▸ **Task prompt**: Only the lines below starting at the one containing "Click the キャンセル button" and ending at the one containing "You are a computer-use agent. Screen" belong in the answer, each copied exactly.

========================

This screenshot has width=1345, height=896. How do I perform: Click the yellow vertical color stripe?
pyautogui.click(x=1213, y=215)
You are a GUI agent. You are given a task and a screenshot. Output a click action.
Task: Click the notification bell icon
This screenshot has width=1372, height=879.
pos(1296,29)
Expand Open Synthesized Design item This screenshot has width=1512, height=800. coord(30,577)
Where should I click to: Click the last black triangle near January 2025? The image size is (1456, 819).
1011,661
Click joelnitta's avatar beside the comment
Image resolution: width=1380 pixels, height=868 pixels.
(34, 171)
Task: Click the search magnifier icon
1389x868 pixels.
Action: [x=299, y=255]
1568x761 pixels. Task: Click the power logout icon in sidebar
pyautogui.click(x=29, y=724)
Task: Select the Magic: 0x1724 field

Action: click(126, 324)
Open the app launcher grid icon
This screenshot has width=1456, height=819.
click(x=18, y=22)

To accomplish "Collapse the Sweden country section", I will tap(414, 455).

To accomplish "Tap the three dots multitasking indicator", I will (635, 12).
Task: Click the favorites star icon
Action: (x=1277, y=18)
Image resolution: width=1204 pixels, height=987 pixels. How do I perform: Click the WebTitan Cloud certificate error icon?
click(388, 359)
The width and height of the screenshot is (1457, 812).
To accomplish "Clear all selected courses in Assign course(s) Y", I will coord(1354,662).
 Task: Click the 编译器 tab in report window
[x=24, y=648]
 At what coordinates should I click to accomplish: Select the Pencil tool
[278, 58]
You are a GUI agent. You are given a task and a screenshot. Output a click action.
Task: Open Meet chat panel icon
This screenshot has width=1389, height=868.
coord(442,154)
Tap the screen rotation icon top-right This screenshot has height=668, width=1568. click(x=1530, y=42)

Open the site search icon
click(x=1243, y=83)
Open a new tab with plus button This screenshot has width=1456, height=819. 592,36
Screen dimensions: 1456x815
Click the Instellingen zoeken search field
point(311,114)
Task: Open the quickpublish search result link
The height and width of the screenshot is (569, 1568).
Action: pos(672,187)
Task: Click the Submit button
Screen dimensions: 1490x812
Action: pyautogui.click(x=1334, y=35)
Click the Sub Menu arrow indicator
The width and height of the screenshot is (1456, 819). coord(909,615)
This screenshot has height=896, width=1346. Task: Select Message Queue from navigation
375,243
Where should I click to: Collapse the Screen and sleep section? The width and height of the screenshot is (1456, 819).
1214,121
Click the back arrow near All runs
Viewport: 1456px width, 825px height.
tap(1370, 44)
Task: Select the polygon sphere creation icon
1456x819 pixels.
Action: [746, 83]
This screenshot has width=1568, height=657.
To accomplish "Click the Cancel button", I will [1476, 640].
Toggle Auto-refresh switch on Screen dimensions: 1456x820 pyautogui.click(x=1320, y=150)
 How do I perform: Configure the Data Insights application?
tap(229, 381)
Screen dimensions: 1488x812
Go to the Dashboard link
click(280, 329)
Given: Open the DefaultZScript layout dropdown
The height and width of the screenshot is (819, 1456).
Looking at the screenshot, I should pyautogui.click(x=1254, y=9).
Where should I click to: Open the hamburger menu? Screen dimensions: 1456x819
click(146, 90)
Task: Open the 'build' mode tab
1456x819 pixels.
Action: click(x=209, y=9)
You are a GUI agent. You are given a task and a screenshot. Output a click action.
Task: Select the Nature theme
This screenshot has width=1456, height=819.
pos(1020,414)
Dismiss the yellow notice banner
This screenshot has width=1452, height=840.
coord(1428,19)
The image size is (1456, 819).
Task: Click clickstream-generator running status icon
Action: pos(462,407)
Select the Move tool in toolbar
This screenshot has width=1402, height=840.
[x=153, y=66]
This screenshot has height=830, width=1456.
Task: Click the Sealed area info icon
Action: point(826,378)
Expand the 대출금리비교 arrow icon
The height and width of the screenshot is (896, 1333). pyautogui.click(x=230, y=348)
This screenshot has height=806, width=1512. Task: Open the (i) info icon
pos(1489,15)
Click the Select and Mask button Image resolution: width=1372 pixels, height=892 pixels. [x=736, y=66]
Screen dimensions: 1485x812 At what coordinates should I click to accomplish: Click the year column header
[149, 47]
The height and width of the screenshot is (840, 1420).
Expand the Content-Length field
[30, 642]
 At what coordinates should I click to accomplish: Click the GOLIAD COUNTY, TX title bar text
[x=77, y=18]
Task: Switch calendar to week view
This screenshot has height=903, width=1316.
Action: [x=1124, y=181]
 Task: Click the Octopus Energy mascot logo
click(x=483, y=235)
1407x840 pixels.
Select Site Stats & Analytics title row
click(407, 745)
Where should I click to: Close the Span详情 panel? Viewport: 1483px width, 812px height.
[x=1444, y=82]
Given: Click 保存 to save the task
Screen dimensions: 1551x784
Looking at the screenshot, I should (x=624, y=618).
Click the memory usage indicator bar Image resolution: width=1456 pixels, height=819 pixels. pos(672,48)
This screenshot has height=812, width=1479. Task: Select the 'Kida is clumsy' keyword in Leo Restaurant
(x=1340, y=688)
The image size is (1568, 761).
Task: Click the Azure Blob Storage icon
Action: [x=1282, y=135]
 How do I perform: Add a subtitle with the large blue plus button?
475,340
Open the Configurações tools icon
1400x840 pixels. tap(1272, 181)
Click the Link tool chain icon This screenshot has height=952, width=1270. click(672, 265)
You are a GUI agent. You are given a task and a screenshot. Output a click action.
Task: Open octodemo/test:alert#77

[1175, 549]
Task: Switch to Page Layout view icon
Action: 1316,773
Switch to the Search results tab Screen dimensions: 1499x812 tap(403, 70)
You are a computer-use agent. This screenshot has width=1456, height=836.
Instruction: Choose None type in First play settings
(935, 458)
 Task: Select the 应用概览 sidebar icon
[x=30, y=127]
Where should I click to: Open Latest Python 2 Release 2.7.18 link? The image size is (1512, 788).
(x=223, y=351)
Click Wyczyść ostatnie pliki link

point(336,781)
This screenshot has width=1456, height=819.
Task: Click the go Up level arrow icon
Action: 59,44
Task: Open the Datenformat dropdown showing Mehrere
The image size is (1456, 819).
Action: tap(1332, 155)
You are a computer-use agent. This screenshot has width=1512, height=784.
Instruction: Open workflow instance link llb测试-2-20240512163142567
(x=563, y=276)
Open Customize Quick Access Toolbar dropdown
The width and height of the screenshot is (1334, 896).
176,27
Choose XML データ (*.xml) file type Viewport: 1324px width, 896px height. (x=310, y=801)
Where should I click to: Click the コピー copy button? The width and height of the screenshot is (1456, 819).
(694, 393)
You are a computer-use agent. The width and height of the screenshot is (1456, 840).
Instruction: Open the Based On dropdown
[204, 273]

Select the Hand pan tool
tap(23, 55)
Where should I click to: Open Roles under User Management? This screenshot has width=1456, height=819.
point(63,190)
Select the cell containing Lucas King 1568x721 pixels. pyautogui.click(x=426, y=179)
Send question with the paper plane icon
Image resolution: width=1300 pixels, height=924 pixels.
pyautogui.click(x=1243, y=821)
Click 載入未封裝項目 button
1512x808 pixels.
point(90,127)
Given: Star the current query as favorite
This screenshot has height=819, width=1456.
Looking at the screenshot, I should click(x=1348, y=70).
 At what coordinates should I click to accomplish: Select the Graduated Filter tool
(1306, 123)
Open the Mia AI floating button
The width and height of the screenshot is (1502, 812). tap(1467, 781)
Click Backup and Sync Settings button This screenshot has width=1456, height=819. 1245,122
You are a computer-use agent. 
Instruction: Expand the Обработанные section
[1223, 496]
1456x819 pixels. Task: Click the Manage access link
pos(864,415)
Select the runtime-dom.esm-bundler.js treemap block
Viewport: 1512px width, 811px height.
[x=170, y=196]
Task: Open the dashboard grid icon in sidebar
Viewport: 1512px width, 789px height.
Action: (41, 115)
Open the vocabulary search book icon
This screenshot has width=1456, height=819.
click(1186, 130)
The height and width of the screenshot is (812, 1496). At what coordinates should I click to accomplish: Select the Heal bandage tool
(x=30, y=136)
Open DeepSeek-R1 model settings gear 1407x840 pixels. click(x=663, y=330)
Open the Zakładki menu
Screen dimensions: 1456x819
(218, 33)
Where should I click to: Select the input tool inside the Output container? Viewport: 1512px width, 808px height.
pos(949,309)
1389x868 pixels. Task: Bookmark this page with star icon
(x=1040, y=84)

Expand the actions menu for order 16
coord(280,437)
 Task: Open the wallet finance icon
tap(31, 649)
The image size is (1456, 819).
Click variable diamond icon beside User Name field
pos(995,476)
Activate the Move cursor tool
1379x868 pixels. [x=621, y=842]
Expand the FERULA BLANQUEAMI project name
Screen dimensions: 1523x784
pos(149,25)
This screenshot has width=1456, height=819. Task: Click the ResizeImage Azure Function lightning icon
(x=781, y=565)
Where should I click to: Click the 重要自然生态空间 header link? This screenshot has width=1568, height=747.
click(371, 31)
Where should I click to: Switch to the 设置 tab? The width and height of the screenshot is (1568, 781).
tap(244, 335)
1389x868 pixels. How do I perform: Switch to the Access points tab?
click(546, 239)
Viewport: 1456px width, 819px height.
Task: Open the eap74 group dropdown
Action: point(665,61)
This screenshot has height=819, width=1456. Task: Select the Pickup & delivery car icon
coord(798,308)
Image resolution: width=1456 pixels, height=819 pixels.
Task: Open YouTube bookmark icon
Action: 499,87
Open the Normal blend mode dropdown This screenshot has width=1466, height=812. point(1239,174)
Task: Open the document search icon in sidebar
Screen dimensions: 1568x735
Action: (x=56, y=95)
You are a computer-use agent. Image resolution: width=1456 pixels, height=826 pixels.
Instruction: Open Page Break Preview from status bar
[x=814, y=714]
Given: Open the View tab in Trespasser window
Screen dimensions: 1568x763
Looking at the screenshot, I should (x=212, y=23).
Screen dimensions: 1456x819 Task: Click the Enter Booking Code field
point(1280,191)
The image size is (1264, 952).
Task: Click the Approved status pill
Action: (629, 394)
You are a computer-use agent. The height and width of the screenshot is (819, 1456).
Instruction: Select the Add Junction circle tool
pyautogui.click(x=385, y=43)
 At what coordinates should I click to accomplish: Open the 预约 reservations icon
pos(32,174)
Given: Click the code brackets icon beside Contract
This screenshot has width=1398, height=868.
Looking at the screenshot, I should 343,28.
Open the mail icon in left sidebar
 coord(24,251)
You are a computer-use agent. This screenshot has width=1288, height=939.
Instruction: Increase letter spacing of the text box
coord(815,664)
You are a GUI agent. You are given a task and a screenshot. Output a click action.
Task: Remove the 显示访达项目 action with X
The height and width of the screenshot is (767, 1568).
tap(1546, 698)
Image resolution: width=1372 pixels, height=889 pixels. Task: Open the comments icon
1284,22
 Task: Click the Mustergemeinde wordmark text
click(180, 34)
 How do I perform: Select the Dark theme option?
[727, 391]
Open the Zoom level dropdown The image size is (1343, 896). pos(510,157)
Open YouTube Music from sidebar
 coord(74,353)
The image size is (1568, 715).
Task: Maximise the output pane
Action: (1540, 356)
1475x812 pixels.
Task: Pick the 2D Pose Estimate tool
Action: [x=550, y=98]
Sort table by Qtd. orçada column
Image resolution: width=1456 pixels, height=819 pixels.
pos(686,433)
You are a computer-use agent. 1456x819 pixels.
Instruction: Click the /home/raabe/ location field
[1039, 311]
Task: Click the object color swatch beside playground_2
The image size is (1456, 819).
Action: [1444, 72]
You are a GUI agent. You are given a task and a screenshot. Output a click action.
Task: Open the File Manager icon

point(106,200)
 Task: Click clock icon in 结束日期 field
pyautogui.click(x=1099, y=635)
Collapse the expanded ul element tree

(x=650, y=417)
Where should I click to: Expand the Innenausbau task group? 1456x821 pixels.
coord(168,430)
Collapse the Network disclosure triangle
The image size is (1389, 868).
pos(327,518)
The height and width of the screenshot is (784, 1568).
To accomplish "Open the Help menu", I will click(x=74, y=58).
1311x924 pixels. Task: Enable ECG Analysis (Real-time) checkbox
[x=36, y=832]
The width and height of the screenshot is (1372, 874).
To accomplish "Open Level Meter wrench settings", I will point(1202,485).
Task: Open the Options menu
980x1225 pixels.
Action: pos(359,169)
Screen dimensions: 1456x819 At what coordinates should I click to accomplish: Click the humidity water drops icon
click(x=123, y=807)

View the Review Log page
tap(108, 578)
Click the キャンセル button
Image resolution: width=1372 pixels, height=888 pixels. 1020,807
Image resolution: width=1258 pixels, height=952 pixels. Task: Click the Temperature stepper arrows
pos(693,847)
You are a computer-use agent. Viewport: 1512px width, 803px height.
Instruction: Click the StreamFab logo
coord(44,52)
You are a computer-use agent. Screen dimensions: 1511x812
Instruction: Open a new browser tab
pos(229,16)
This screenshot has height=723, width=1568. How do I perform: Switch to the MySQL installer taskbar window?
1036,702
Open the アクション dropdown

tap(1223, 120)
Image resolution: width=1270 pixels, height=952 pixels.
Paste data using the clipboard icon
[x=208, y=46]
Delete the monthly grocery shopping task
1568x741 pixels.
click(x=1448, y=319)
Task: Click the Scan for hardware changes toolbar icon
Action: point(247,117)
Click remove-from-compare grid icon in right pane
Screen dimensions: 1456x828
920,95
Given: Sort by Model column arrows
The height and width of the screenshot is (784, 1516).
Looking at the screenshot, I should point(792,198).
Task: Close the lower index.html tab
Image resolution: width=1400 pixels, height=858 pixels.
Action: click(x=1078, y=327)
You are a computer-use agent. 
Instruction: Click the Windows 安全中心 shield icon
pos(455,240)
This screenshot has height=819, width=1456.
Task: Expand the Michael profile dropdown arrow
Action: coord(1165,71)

========================

▸ **Reply to the task**:
Click the キャンセル button
Image resolution: width=1372 pixels, height=888 pixels. 1020,807
Image resolution: width=1258 pixels, height=952 pixels. Task: Click the Temperature stepper arrows
pos(693,847)
You are a computer-use agent. Viewport: 1512px width, 803px height.
Instruction: Click the StreamFab logo
coord(44,52)
You are a computer-use agent. Screen dimensions: 1511x812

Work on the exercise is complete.